Under any view of the facts alleged to constitute the violation it cannot be maintained that petitioners had adequate notice that their conduct was prohibited by the breach of the peace statute. It is well established that a conviction under a criminal enactment which does not give adequate notice that the conduct charged is prohibited is violative of due process. Lanzetta v. New Jersey, 306 U.S. 451 ; Connally v. General Construction Co., 269 U.S. 385 ; United States v. Cohen Grocery Co., 255 U.S. 81 ; see also United States v. National Dairy Products Corp., 372 U.S. 29 .

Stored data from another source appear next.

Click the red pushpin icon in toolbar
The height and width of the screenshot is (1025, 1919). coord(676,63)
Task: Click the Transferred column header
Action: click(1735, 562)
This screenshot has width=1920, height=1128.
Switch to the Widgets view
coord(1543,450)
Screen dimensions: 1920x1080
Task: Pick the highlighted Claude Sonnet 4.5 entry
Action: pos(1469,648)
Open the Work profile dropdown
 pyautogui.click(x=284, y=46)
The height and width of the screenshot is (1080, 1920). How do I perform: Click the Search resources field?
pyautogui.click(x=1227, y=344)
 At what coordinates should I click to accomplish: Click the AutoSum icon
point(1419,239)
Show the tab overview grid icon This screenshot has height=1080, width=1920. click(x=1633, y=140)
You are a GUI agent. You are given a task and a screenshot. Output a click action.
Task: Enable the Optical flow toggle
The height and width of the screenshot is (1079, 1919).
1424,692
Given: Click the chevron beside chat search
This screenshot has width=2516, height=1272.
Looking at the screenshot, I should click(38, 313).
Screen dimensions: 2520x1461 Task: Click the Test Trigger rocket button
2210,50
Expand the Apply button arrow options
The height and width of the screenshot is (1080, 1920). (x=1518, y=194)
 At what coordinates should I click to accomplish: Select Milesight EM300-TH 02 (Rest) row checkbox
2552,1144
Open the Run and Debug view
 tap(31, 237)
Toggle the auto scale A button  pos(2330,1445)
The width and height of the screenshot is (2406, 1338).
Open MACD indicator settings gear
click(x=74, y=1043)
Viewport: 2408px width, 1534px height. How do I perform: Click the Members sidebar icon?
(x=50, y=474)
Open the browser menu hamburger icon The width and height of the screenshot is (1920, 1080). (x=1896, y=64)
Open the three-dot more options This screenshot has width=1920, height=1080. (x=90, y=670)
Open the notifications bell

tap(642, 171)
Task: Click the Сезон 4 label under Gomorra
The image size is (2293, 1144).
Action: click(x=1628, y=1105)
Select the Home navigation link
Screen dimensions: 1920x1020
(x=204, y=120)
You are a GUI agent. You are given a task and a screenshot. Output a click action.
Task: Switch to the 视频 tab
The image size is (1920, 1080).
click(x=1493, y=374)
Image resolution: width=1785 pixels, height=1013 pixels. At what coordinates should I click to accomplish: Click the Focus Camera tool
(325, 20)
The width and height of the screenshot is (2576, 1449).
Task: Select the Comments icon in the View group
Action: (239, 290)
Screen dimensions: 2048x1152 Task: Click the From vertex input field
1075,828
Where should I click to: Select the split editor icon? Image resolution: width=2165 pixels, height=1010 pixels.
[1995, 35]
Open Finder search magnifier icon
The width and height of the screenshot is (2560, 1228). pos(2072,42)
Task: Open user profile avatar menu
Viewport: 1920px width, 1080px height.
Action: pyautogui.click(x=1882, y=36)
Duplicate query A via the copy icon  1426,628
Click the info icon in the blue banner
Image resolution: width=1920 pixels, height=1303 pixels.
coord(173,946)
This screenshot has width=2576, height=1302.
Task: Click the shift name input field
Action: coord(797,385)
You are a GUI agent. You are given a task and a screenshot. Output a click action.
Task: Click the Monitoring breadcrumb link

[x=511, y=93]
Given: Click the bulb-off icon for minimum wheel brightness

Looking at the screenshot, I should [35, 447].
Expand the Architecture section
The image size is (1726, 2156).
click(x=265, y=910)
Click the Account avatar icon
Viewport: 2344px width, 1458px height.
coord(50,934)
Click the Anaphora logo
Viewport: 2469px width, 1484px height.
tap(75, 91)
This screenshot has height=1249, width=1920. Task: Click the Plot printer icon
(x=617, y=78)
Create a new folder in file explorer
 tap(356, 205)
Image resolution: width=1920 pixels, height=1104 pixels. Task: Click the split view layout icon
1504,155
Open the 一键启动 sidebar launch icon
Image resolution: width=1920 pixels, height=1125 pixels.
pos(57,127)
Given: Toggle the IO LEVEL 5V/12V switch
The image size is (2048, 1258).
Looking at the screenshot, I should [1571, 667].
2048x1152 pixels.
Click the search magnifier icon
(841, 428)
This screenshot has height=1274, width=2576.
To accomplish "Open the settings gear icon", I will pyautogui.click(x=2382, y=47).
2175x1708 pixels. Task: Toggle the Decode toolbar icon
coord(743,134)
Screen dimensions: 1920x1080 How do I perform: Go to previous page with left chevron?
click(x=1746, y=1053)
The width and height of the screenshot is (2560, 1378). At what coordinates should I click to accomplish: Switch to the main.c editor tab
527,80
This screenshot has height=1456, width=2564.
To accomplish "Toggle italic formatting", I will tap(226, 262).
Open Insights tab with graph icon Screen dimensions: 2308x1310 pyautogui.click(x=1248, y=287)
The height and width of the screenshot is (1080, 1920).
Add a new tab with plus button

[ Footnote 2 ] The Georgia court refused to consider two of the constitutional claims asserted in the demurrer. But these allegations charged only unconstitutional administration of the statute. It is well settled in Georgia that the constitutionality of the statute upon which the charge is based may be attacked by demurrer. The Georgia Supreme Court, over 65 years ago, held that "[u]nder the general demurrer [to the accusation] the constitutionality of the law under which the accused was arraigned is brought in question." Newman v. State, 101 Ga. 534, 536, 28 S. E. 1005 (1897). This rule was later qualified to require the defendant to set out the ground of his attack with particularity in the demurrer. See, e. g., Henderson v. Georgia, 123 Ga. 465, 466, 51 S. E. 385, 386. In numerous cases it has been assumed that a constitutional objection on the ground of vagueness may properly be made by demurrer. Teague v. Keith, 214 Ga. 853, 108 S. E. 2d 489; Harris v. State, 191 Ga. 243, 12 S. E. 2d 64; Carr v. State, 176 Ga. 747, 169 S. E. 201; Dalton v. State, 176 Ga. 645, 169 S. E. 198; Carr v. State, 176 Ga. 55, 166 S. E. 827, 167 S. E. 103; Hughes v. State Board of Medical Examiners, 162 Ga. 246, 134 S. E. 42. See also Henderson v. State, 113 Ga. 1148, 39 S. E. 446. In other cases the Georgia Supreme Court has held that certain procedures, other than a demurrer, do not constitute the proper method to attack the constitutionality of the statute upon which the charge or claim was based. In each of these cases the Georgia court specifically stated that a demurrer would constitute a proper procedural device. Eaves v. State, 113 Ga. 749, 758, 39 S. E. 318, 321; Boswell v. State, 114 Ga. 40, 41, 39 S. E. 897; Hendry v. State, 147 Ga. 260, 265, 93 S. E. 413, 415; Starling v. State, 149 Ga. 172, 99 S. E. 619; Savannah Elec. Co. v. Thomas, 154 Ga. 258, 113 S. E. 806; Moore v. State, 194 Ga. 672, 22 S. E. 2d 510; Stone v. State, 202 Ga. 203, 42 S. E. 2d 727; Loomis v. State, 203 Ga. 394, 405, 47 S. E. 2d 58, 64; Flynt v. Dumas, 205 Ga. 702, 54 S. E. 2d 429; Corbin v. State, 212 Ga. 231, 91 S. E. 2d 764; Renfroe v. Wallace, 214 Ga. 685, 107 S. E. 2d 225. Respondent does not argue that an adequate state ground exists insofar as petitioners' claim of vagueness was raised in the demurrer.
[ Footnote 3 ] The question arises because of the Georgia rule against speaking demurrers, i. e., demurrers which rely upon facts not stated in the accusation. Though the demurrer itself (in stating the claim of vagueness) did not set forth new facts, petitioners' constitutional claim is established only by considering the State's evidence in connection with the accusation and the statute.